30 MAI 1858.
80e ANNIVERSAIRE DE LA MORT DE VOLTAIRE.
PRÉFACE
DE LA DEUXIÈME ÉDITION.
Un ancien disait après un discours souvent interrompu: «Quoique le vent fut mauvais, mes paroles ont traversé les vagues sans faire naufrage.» Ainsi pourrais-je dire de mon livre, mais c'est le navire de Voltaire qui l'a sauvé.
Les grands hommes font la patrie quand elle n'existe pas encore; ils la font vivre quand elle n'est plus. Le Panthéon—le tombeau de Voltaire—n'a-t-il pas dit: Aux grands hommes la pairie reconnaissante?
J'ai couronné la statue de Voltaire. «Une simple couronne de roi! a dit Jules Janin, et pour qui donc les étoiles?» Mais en revanche, des grimauds se sont offensés de voir qu'on parlait encore de M. de Voltaire. Et ils ont crayonné quelques injures de plus sur le piédestal de son monument. Mais c'est en lui voulant arracher sa couronne qu'ils ont consacré le Roi Voltaire.

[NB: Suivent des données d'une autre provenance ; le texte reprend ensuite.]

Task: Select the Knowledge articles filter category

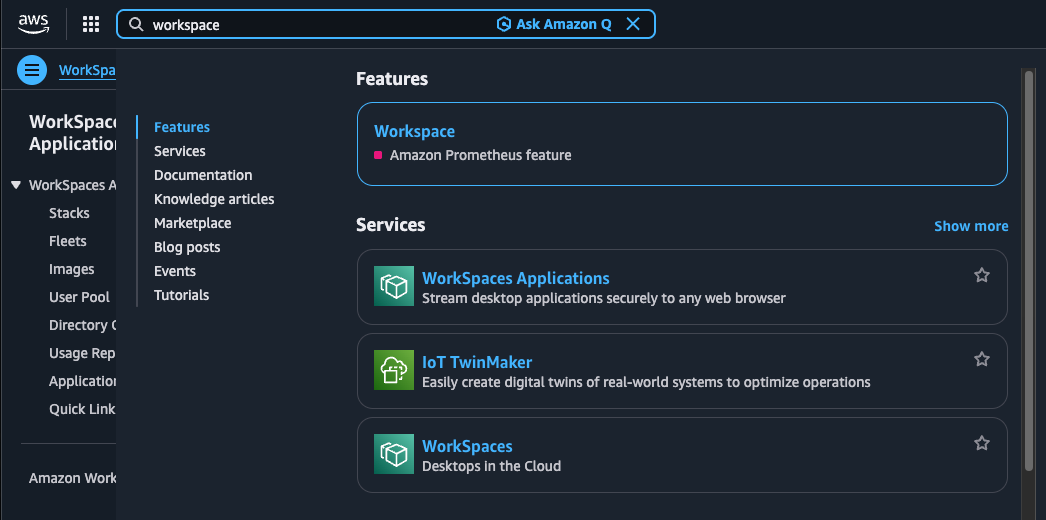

Chaque âge a ses Patouillet. Patouillet a beau se nommer aujourd'hui M. de Patouillet, c'est toujours Patouillet. M. de Patouillet m'a raillé avec infiniment d'esprit. Voltaire avait plus d esprit que tout le monde, mais M. de Patouillet a plus d'esprit que Voltaire.—La preuve que vos livres sont mauvais, m'a crié Patouillet, c'est qu'ils sont dans toutes les mains—comme les mauvais livres,—mais je vous attends au siècle prochain. On ne parlera plus de vous et on me lira—moi—Patouillet.